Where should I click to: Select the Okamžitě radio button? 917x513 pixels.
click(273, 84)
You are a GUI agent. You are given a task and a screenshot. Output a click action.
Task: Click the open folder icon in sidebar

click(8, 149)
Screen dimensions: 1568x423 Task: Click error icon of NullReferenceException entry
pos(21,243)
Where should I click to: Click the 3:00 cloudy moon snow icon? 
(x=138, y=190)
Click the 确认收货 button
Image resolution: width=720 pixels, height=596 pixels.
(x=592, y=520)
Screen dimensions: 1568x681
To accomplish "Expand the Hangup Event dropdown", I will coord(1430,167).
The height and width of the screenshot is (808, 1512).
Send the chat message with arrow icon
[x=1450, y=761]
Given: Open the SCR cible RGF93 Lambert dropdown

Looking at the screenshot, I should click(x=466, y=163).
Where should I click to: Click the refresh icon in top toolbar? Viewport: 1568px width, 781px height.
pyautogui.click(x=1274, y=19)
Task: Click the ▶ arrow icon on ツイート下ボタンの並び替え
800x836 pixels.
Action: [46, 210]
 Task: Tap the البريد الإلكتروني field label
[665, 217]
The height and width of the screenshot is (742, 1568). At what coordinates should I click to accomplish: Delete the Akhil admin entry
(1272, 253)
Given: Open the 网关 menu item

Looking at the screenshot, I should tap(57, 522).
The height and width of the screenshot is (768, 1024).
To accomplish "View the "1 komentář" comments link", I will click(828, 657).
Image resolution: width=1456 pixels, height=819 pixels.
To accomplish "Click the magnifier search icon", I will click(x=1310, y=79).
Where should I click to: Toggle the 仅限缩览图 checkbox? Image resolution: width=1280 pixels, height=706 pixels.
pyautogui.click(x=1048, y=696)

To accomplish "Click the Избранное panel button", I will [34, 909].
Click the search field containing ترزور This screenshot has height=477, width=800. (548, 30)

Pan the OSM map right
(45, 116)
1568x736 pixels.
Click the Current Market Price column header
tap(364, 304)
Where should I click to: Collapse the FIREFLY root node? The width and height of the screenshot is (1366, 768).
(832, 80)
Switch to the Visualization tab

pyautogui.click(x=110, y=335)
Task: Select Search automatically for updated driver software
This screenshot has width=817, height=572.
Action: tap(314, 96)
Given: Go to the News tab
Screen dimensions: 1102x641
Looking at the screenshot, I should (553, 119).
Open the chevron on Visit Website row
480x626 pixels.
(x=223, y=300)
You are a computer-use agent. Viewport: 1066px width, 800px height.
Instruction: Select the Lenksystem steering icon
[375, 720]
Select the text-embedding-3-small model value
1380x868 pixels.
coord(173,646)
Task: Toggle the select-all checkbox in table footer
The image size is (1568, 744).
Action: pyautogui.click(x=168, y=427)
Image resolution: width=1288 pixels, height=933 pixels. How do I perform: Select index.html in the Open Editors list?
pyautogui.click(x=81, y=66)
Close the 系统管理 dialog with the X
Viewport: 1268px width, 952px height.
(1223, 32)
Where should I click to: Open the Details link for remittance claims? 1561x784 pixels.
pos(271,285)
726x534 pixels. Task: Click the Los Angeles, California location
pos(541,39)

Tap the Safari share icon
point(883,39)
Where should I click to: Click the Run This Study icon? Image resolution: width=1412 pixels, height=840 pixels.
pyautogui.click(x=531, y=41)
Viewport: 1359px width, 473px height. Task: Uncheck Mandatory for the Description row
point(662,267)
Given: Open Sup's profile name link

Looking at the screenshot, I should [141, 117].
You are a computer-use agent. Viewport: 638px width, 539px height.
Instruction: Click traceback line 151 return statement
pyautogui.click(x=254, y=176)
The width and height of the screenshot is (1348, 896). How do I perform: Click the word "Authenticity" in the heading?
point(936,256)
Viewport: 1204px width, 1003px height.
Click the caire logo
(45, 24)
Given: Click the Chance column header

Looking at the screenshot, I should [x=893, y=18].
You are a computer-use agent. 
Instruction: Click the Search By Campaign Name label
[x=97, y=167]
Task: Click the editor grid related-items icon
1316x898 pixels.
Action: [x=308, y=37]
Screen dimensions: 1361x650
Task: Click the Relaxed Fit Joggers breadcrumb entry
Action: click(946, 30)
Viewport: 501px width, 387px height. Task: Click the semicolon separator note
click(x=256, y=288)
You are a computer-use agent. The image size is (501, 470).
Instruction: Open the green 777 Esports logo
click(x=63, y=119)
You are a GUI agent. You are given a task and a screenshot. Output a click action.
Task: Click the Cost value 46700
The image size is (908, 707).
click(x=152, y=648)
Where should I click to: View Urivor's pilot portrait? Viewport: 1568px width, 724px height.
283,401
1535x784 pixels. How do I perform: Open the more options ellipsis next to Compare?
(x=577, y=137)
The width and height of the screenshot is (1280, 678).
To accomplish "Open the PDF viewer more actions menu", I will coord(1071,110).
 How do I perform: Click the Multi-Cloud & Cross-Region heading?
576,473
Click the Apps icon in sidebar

* Brief *
Please rewrite the lines from the one containing "1535x784 pixels. How" through the end of the material, replacing "Apps" with "Applications" and keeping everything else the same.

* Solution for this problem *
1535x784 pixels. How do I perform: Open the more options ellipsis next to Compare?
(x=577, y=137)
The width and height of the screenshot is (1280, 678).
To accomplish "Open the PDF viewer more actions menu", I will coord(1071,110).
 How do I perform: Click the Multi-Cloud & Cross-Region heading?
576,473
Click the Applications icon in sidebar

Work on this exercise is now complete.